**Task brief**:
Copy the data verbatim, from its first line through the line containing "coord(1056,45)".

**Data for processing**:
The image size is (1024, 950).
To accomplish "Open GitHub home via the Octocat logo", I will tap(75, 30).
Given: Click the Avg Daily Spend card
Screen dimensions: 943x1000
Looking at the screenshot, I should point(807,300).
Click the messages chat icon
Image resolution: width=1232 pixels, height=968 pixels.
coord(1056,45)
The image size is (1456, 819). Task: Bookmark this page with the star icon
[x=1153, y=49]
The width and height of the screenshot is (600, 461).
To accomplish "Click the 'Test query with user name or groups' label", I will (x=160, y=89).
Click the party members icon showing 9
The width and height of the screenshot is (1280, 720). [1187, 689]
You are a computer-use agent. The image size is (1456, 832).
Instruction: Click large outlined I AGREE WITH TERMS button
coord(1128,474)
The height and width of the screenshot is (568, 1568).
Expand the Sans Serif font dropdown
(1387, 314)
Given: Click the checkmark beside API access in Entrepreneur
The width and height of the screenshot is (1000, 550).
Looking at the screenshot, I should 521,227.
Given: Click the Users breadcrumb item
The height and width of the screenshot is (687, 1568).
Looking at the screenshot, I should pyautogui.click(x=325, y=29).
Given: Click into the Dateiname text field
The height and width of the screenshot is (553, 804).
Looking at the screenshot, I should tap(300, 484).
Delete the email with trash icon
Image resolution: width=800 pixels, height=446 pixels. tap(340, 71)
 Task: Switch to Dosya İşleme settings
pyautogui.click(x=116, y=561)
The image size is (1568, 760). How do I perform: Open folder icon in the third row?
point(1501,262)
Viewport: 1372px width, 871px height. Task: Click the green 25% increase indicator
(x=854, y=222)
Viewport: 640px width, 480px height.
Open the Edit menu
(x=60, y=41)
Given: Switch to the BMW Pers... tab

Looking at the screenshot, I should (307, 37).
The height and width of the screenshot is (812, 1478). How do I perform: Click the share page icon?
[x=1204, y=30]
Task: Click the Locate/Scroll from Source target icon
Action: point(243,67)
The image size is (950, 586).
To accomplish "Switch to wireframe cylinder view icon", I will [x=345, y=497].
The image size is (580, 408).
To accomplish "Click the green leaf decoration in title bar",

**The completed task**:
The image size is (1024, 950).
To accomplish "Open GitHub home via the Octocat logo", I will tap(75, 30).
Given: Click the Avg Daily Spend card
Screen dimensions: 943x1000
Looking at the screenshot, I should point(807,300).
Click the messages chat icon
Image resolution: width=1232 pixels, height=968 pixels.
coord(1056,45)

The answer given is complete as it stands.